Auch eine Ausnahmegenehmigung zur Nutzung privater Endgeräte für all jene Aufgaben, die nicht mit dem iPad erledigt werden können, stellt keine befriedigende Lösung dar: „Sollen die Schulleitungen jetzt alle paar Wochen Ausnahmegenehmigungen für jede einzelne Lehrkraft erteilen, weil es Stadt und Land nicht auf die Reihe bekommen, die digitale Ausstattung an die Bedürfnisse in den Schulen anzupassen? Zudem haftet dann die Lehrkraft für die Datensicherheit der verwendeten Privatgeräte. Viele werden den Antrag deshalb erst gar nicht stellen, sie trauen sich nicht zu, dies zu gewährleisten. Und was dann?“, so die Grundschullehrkraft weiter.
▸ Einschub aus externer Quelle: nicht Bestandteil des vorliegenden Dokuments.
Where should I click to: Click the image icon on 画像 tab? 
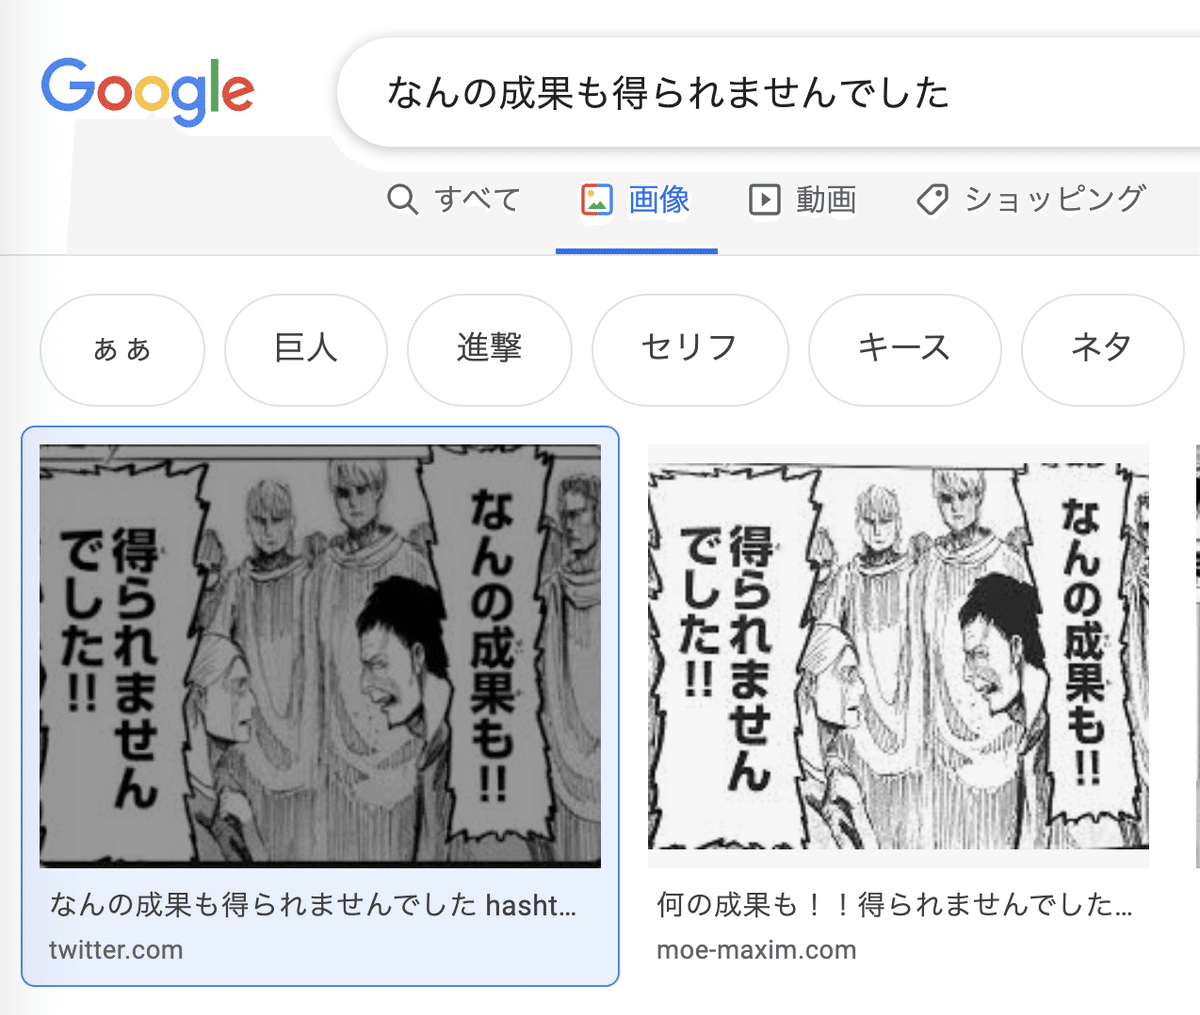[597, 199]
Wie sollen dann die datensensiblen Gutachten und Zeugnisse geschrieben werden, wenn es mit dem iPad nicht möglich ist, die Lehrkräfte sich aber verständlicherweise nicht zutrauen für entsprechende Datensicherheit auf ihrem Privat-PC zu garantieren? Dabei war doch gerade die Unterstützung beim rechtssicheren Arbeiten mit personenbezogenen Daten Sinn und Zweck der Förderrichtlinie des Landes zur Beschaffung der dienstlichen Endgeräte! Aber auch das Lernen auf Distanz funktioniert nicht mit den Dienst-iPads: Das extra dafür an den Start gebrachte LOGINEO NRW Lernmanagementsystem lässt sich mit ihnen gar nicht umfassend bedienen. Bei dem in Köln bereitgestellten Videokonferenztool lässt sich auf dem iPad nicht mal der Bildschirm teilen. Man möchte meinen, dass dem Schulamt, der Bezirksregierung sowie dem MSB all dies bekannt gewesen sein sollte. Das alles ist eine unerträgliche Flickenschusterei und frei von jeder Digitalkompetenz! Die vermeintliche Alternativlosigkeit und der Druck, der jetzt auf Schulleitungen und Lehrkräfte ausgeübt wird, die in dieser Form ungeeigneten Geräte dennoch zu nutzen, sind insofern nur eine Ausrede, um die erfolgten Fehlinvestitionen zu kaschieren. Das Kind ist bereits in den Brunnen gefallen und jetzt hilft es nicht nachzutreten! Wir brauchen keine weiteren Drohszenarien, sondern bedarfsorientierte Lösungen, die die Schulen mit all ihren Bedürfnissen miteinbeziehen und ernst nehmen. Herr Voigtsberger, wenn Sie sich unmittelbar Zeit nehmen können, um mit der Presse zu sprechen, aber seit über einem Jahr die dringenden Anfragen der Schulformsprecher*innen ignorieren, dann läuft was schief. Wir fordern Sie auf, als zuständiger Dezernent zeitnah in persönliche Gespräche mit dem Sprecherrat der Schulen zu gehen!“, so Zimmermann abschließend.